• **Instructions for the task**
Please rewrite the records below, changing "column header" to "column heading" and leaving everything else as it is.

• **Entries shown**
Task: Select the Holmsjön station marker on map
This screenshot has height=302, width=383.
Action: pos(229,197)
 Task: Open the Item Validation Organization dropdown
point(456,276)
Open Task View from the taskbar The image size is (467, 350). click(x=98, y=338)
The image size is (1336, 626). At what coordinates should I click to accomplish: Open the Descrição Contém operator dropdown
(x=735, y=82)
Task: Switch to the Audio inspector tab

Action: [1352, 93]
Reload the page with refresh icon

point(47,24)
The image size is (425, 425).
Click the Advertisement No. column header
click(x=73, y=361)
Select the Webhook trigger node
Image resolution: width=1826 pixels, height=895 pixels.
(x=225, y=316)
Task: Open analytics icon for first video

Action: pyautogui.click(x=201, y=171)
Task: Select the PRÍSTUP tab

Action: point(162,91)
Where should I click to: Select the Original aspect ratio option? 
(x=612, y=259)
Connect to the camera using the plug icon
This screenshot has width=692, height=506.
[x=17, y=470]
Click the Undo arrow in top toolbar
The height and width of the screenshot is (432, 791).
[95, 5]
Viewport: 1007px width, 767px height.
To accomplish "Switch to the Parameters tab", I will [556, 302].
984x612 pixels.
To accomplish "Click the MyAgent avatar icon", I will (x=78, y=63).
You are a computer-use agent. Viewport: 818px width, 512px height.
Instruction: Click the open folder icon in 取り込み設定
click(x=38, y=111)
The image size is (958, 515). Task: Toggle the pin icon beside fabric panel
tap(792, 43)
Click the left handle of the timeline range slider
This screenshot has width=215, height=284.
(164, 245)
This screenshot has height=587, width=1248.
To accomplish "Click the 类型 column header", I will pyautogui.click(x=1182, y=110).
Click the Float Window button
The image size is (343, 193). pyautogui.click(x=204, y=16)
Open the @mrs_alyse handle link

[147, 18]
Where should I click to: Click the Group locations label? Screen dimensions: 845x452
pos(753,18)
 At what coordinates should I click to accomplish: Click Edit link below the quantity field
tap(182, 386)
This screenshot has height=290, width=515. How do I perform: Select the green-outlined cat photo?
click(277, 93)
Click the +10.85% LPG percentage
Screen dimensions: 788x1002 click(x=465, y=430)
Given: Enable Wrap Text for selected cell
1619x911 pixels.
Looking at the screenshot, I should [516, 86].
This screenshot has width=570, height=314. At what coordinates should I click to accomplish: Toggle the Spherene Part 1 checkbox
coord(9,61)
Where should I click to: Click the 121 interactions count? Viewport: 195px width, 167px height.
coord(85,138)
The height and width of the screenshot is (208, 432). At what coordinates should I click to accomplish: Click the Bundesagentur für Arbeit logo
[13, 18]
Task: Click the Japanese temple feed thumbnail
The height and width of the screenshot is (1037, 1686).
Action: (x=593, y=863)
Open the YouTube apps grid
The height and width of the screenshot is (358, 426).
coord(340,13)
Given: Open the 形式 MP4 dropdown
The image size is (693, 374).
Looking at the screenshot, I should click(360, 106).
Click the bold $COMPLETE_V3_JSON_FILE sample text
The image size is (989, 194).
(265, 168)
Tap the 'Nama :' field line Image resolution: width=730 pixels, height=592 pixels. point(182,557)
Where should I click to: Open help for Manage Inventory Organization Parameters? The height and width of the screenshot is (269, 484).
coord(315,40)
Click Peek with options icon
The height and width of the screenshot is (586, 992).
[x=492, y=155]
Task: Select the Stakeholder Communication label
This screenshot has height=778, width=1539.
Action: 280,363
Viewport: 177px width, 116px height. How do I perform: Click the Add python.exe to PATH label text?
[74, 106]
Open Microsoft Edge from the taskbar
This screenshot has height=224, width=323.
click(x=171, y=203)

• **Task solution**
Task: Select the Holmsjön station marker on map
This screenshot has height=302, width=383.
Action: pos(229,197)
 Task: Open the Item Validation Organization dropdown
point(456,276)
Open Task View from the taskbar The image size is (467, 350). click(x=98, y=338)
The image size is (1336, 626). At what coordinates should I click to accomplish: Open the Descrição Contém operator dropdown
(x=735, y=82)
Task: Switch to the Audio inspector tab

Action: [1352, 93]
Reload the page with refresh icon

point(47,24)
The image size is (425, 425).
Click the Advertisement No. column heading
click(x=73, y=361)
Select the Webhook trigger node
Image resolution: width=1826 pixels, height=895 pixels.
(x=225, y=316)
Task: Open analytics icon for first video

Action: pyautogui.click(x=201, y=171)
Task: Select the PRÍSTUP tab

Action: point(162,91)
Where should I click to: Select the Original aspect ratio option? 
(x=612, y=259)
Connect to the camera using the plug icon
This screenshot has width=692, height=506.
[x=17, y=470]
Click the Undo arrow in top toolbar
The height and width of the screenshot is (432, 791).
[95, 5]
Viewport: 1007px width, 767px height.
To accomplish "Switch to the Parameters tab", I will [556, 302].
984x612 pixels.
To accomplish "Click the MyAgent avatar icon", I will (x=78, y=63).
You are a computer-use agent. Viewport: 818px width, 512px height.
Instruction: Click the open folder icon in 取り込み設定
click(x=38, y=111)
The image size is (958, 515). Task: Toggle the pin icon beside fabric panel
tap(792, 43)
Click the left handle of the timeline range slider
This screenshot has width=215, height=284.
(164, 245)
This screenshot has height=587, width=1248.
To accomplish "Click the 类型 column heading", I will pyautogui.click(x=1182, y=110).
Click the Float Window button
The image size is (343, 193). pyautogui.click(x=204, y=16)
Open the @mrs_alyse handle link

[147, 18]
Where should I click to: Click the Group locations label? Screen dimensions: 845x452
pos(753,18)
 At what coordinates should I click to accomplish: Click Edit link below the quantity field
tap(182, 386)
This screenshot has height=290, width=515. How do I perform: Select the green-outlined cat photo?
click(277, 93)
Click the +10.85% LPG percentage
Screen dimensions: 788x1002 click(x=465, y=430)
Given: Enable Wrap Text for selected cell
1619x911 pixels.
Looking at the screenshot, I should [516, 86].
This screenshot has width=570, height=314. At what coordinates should I click to accomplish: Toggle the Spherene Part 1 checkbox
coord(9,61)
Where should I click to: Click the 121 interactions count? Viewport: 195px width, 167px height.
coord(85,138)
The height and width of the screenshot is (208, 432). At what coordinates should I click to accomplish: Click the Bundesagentur für Arbeit logo
[13, 18]
Task: Click the Japanese temple feed thumbnail
The height and width of the screenshot is (1037, 1686).
Action: (x=593, y=863)
Open the YouTube apps grid
The height and width of the screenshot is (358, 426).
coord(340,13)
Given: Open the 形式 MP4 dropdown
The image size is (693, 374).
Looking at the screenshot, I should click(360, 106).
Click the bold $COMPLETE_V3_JSON_FILE sample text
The image size is (989, 194).
(265, 168)
Tap the 'Nama :' field line Image resolution: width=730 pixels, height=592 pixels. point(182,557)
Where should I click to: Open help for Manage Inventory Organization Parameters? The height and width of the screenshot is (269, 484).
coord(315,40)
Click Peek with options icon
The height and width of the screenshot is (586, 992).
[x=492, y=155]
Task: Select the Stakeholder Communication label
This screenshot has height=778, width=1539.
Action: 280,363
Viewport: 177px width, 116px height. How do I perform: Click the Add python.exe to PATH label text?
[74, 106]
Open Microsoft Edge from the taskbar
This screenshot has height=224, width=323.
click(x=171, y=203)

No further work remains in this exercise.